The Company expects to receive approximately $15.6 million in net proceeds from the Offering after deducting the underwriting discount and other estimated offering expenses payable by the Company (or, if the over-allotment option is exercised in full, approximately $18.1 million). The Company expects to use the net proceeds of the Offering to repay certain of its outstanding debt, for deployment of charging stations, and for working capital and general corporate purposes.


The Warrants will be issued pursuant to a warrant agency agreement to be entered into by and between the Company and Worldwide Stock Transfer, LLC, as warrant agent.


The Securities and Exchange Commission declared effective a registration statement on Form S-1 (File No. 333-214461) relating to the Shares and Warrants on February 13, 2018.


The Underwriting Agreement is included as an exhibit to this Current Report on Form 8-K to provide investors and security holders with information regarding its terms. The representations, warranties and covenants contained in the Underwriting Agreement were made only for purposes of such agreements and as of specific dates, were solely for the benefit of the parties to such agreements, and may be subject to limitations agreed upon by the contracting parties.

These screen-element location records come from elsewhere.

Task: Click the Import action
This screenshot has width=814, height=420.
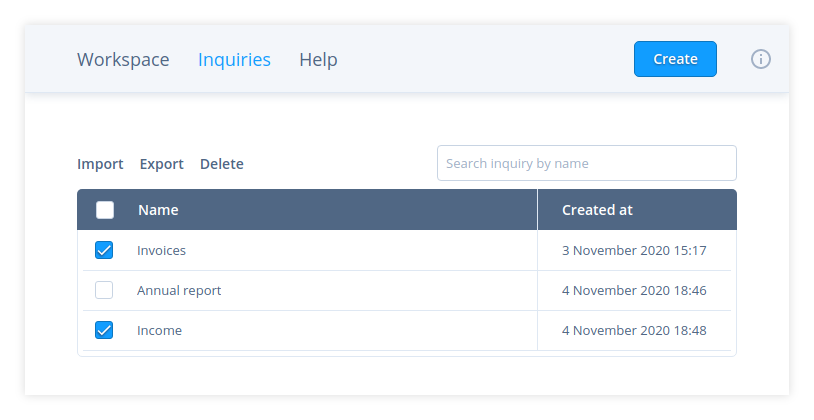Action: point(100,164)
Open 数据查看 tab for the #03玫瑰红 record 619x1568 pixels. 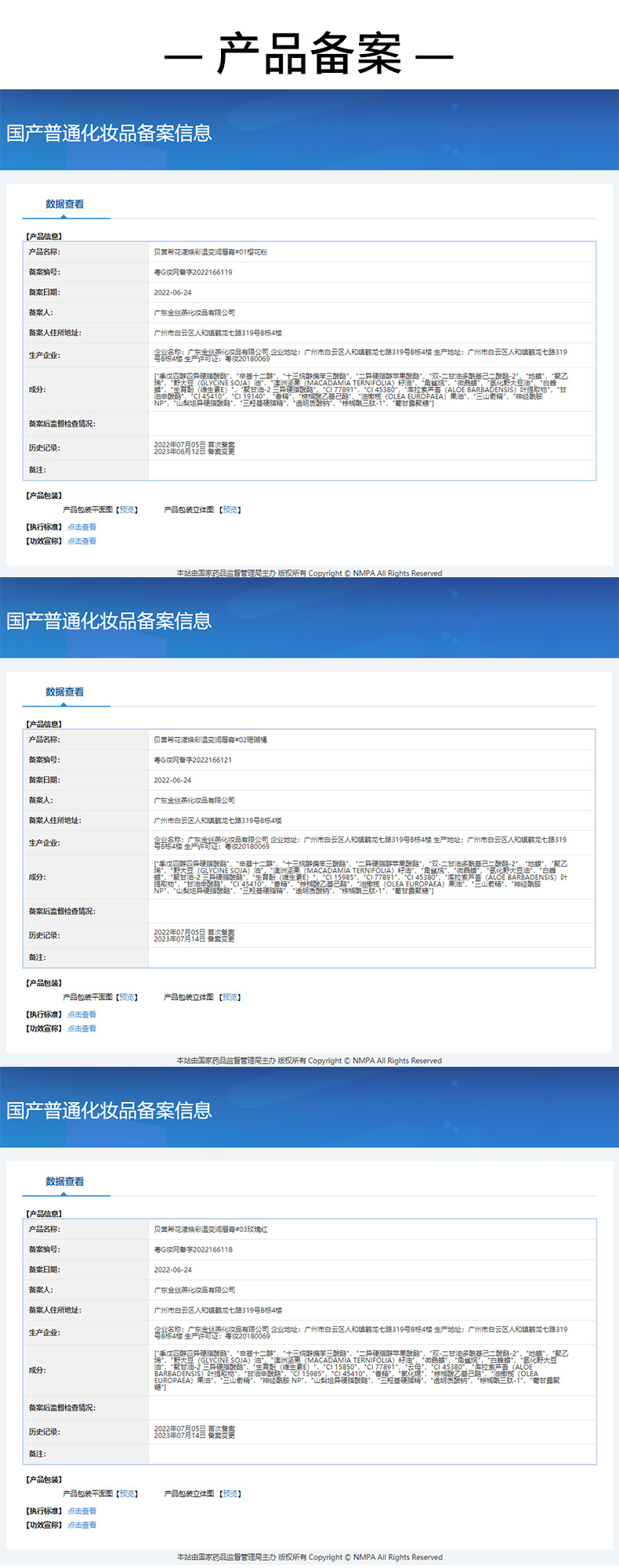pos(65,1181)
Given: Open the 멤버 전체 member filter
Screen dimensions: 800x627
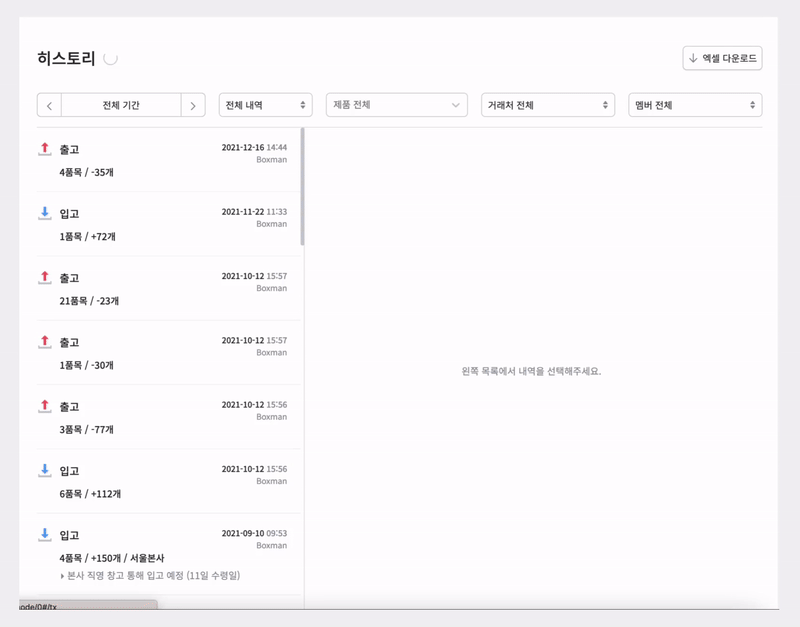Looking at the screenshot, I should tap(695, 105).
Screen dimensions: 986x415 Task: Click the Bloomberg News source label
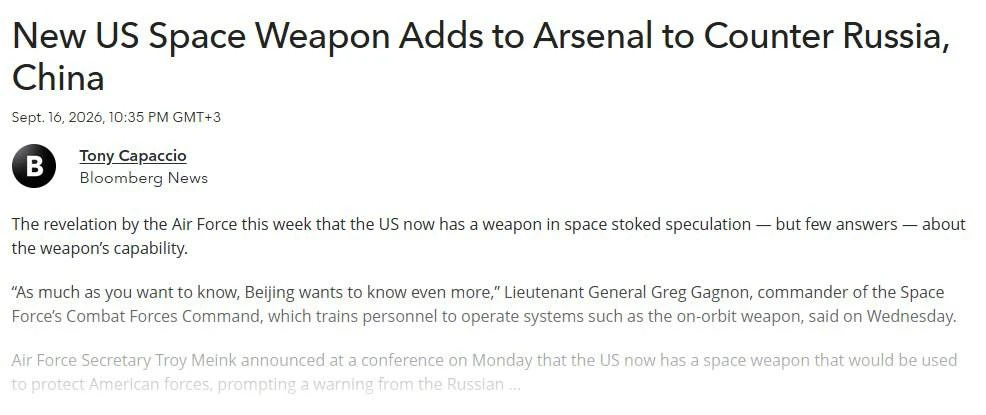click(143, 178)
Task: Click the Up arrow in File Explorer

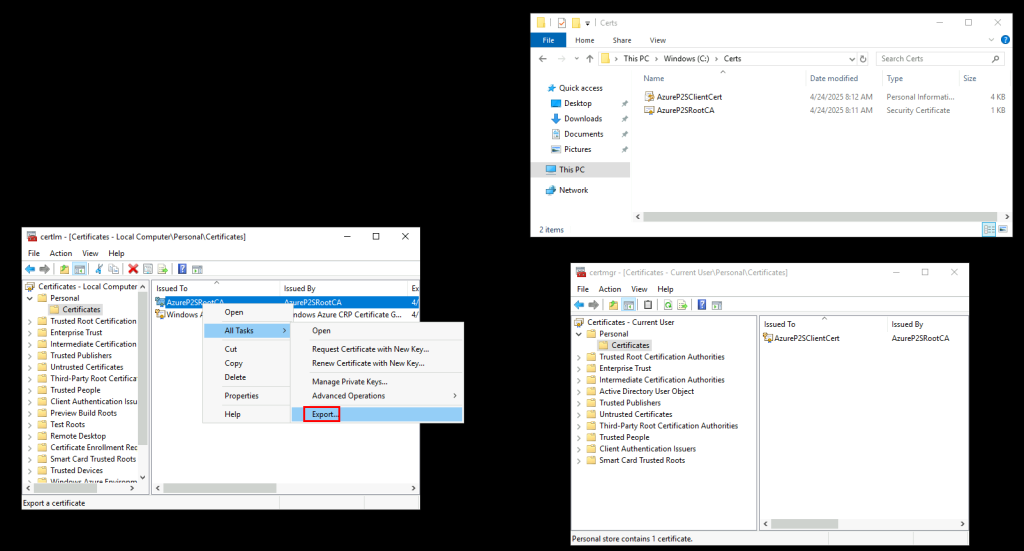Action: pyautogui.click(x=588, y=59)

The foregoing description of the Underwriting Agreement and the Warrants does not purport to be complete and is qualified in its entirety by reference to the full text of the Underwriting Agreement and form of Warrant Agency Agreement, which are filed as Exhibit 1.1 and 4.1 hereto, respectively, and are incorporated herein by reference.


Item 8.01 Other Events.


On February13, 2018, the Company issued a press release announcing the pricing of the Offering. A copy of the press release is attached as Exhibit 99.1 hereto.


Item 9.01. Exhibits


(d) Exhibits


Exhibit No.   Exhibit
1.1   Underwriting Agreement dated February 13, 2018 by and among Blink Charging Co. and Joseph Gunnar & Co., LLC as representative of the several underwriters named therein.
4.1   Form of Warrant Agency Agreement by and between Blink Charging Co. and Worldwide Stock Transfer, LLC and Form of Warrant Certificate for Registered Offering.
99.1   Press Release dated February 13, 2018.







Pursuant to the requirements of the Securities Exchange Act of 1934, the registrant has duly caused this report to be signed on its behalf by the undersigned hereunto duly authorized.